### EXERCISE OBJECTIVE
The answer must reproduce all of the data below exactly and contain no images.
▼▼▼
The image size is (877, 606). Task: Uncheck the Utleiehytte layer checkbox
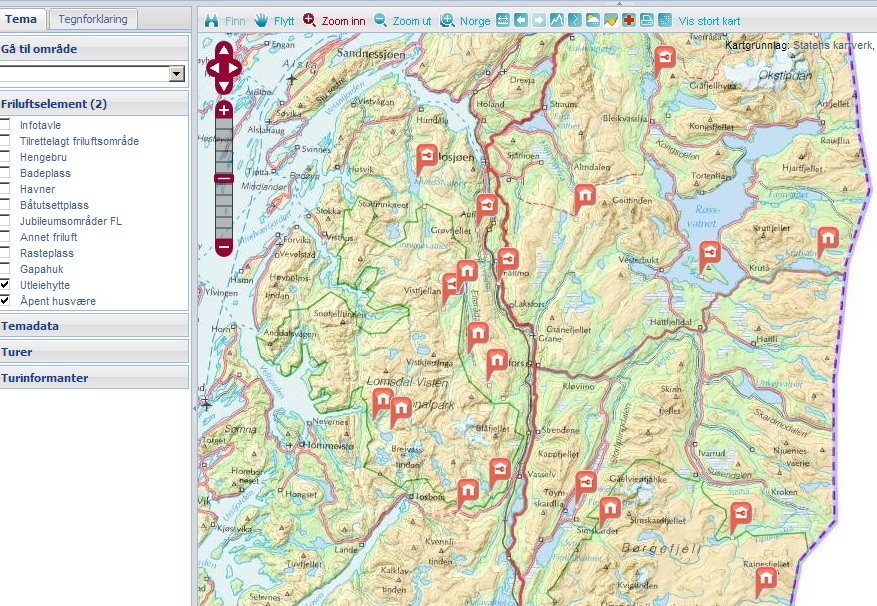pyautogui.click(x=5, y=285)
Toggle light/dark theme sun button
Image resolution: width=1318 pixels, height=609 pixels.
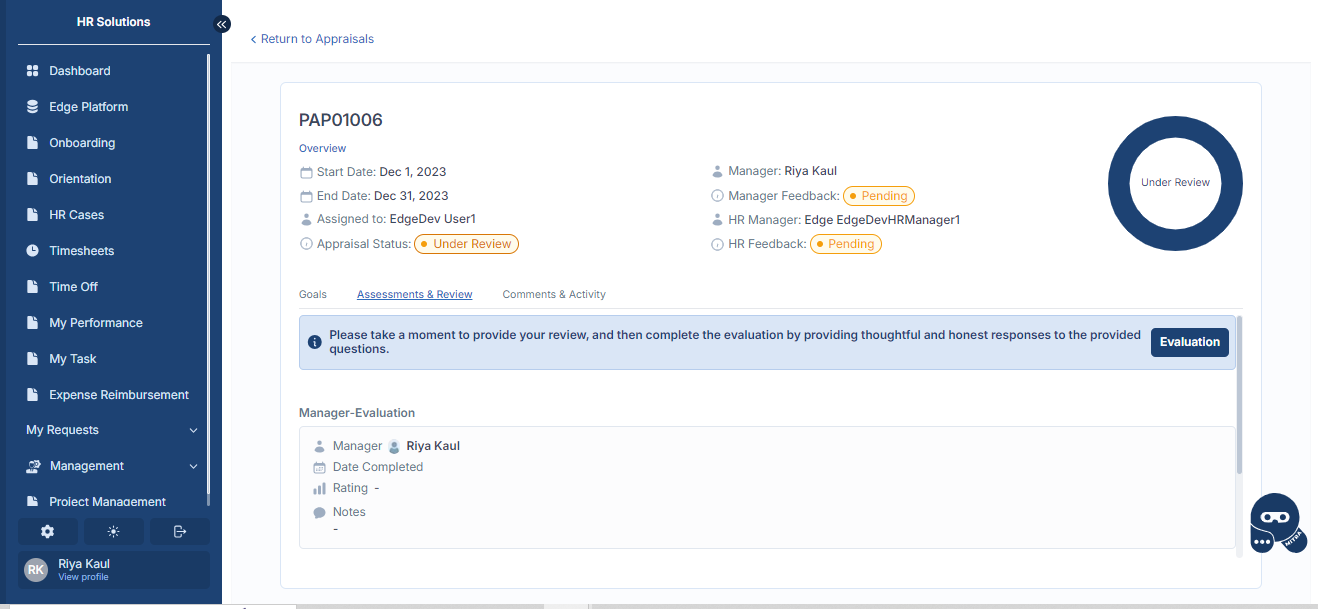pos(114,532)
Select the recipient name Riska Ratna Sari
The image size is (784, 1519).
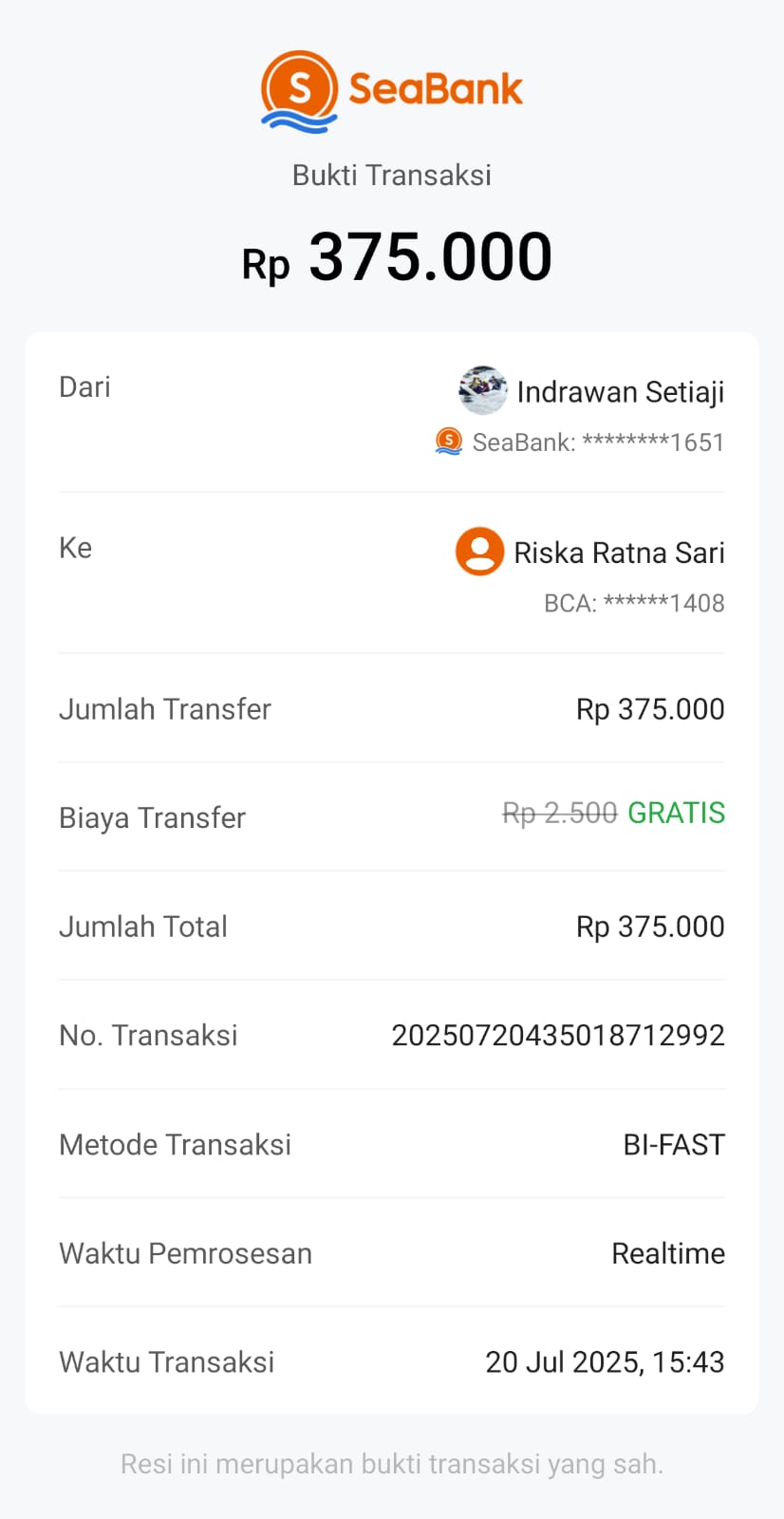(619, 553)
▲▲▲
### THE COMPLETED TASK
The image size is (877, 606). Task: Uncheck the Utleiehytte layer checkbox
pyautogui.click(x=5, y=285)
Toggle light/dark theme sun button
Image resolution: width=1318 pixels, height=609 pixels.
pos(114,532)
Select the recipient name Riska Ratna Sari
The image size is (784, 1519).
(619, 553)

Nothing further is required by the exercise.